Task objective: Transcribe the line holding "Export persons grid to Word" together with every line after it, through the end of the records, exactly and with no pictures.

Segment Open

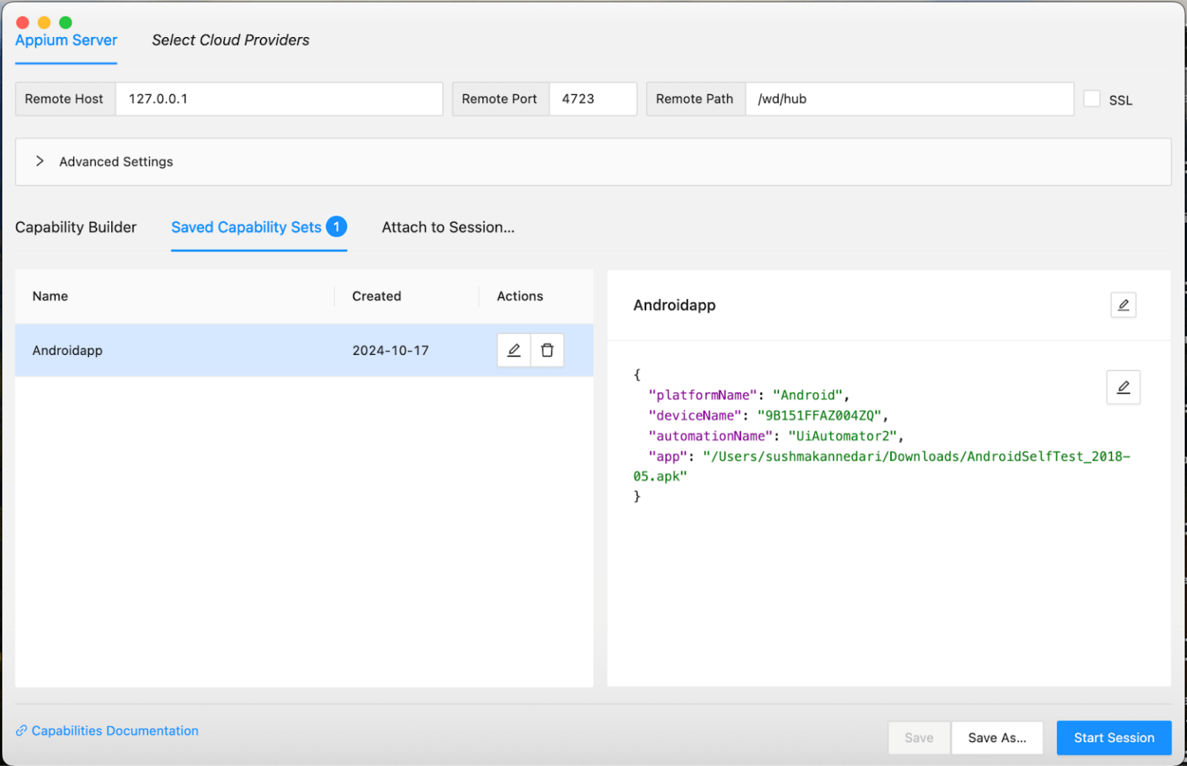Click the Save As... button

pyautogui.click(x=997, y=737)
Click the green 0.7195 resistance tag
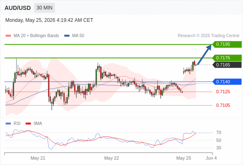 (x=227, y=45)
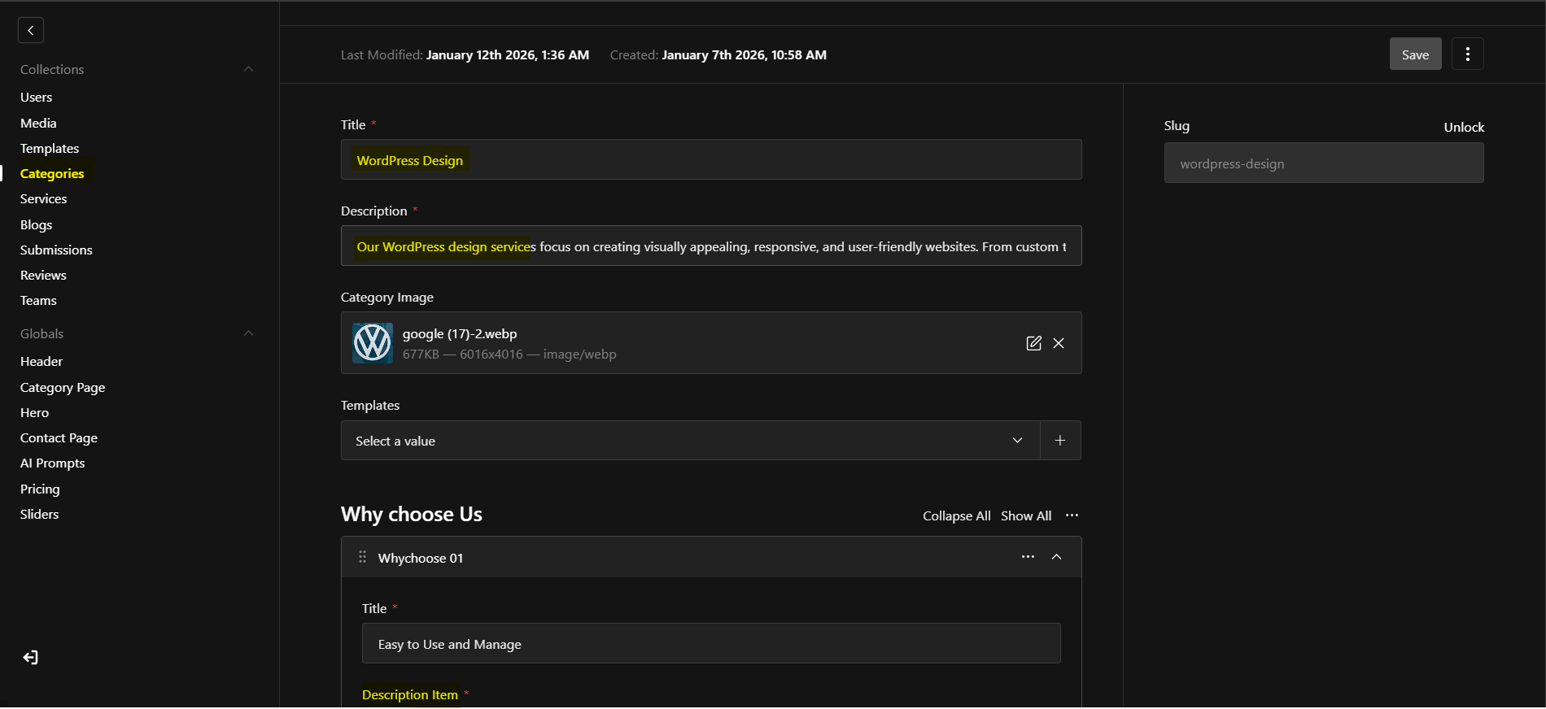1546x709 pixels.
Task: Remove the google (17)-2.webp category image
Action: pos(1059,343)
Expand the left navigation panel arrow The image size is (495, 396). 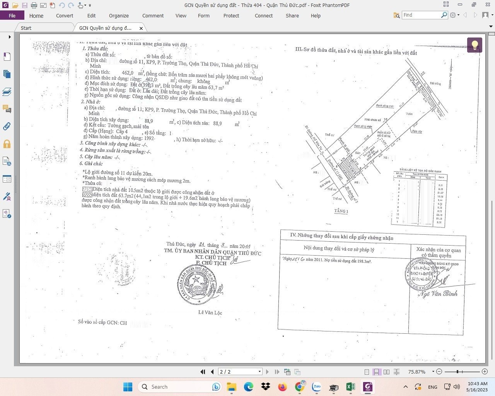click(10, 37)
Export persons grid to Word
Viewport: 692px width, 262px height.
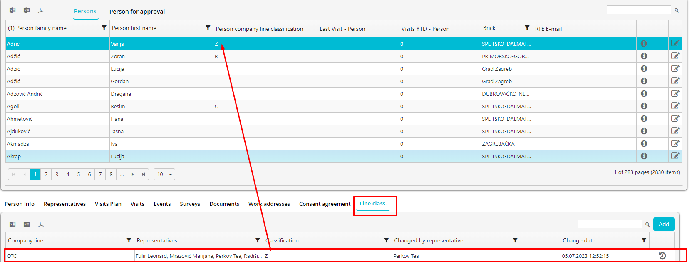[x=27, y=10]
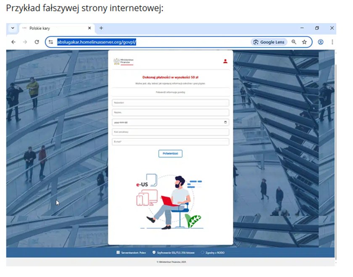The width and height of the screenshot is (353, 277).
Task: Click inside the E-mail input field
Action: pyautogui.click(x=170, y=142)
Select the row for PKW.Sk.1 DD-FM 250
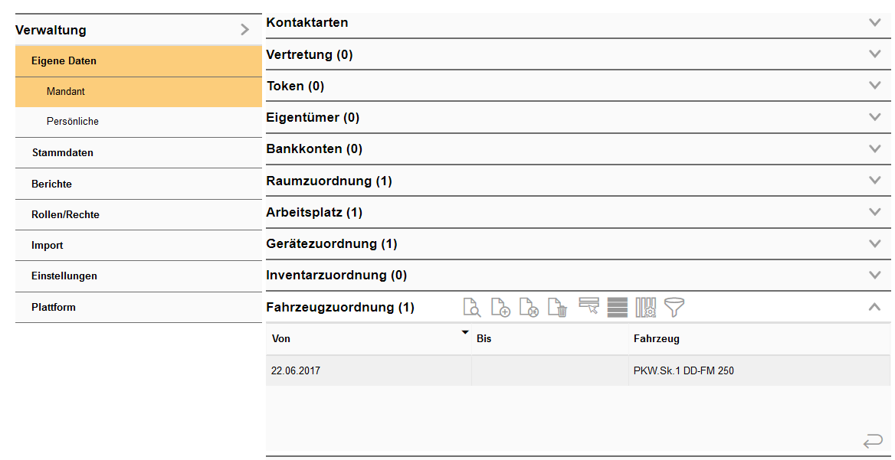Screen dimensions: 895x460 pyautogui.click(x=683, y=370)
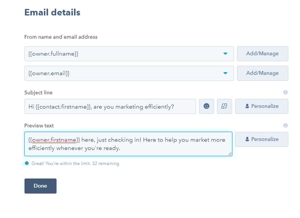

Segment Closed

Answer below:
Export persons grid to Word
Viewport: 692px width, 262px height.
[x=27, y=10]
The width and height of the screenshot is (353, 277).
Task: Click inside the E-mail input field
Action: pyautogui.click(x=170, y=142)
Select the row for PKW.Sk.1 DD-FM 250
Screen dimensions: 895x460 pyautogui.click(x=683, y=370)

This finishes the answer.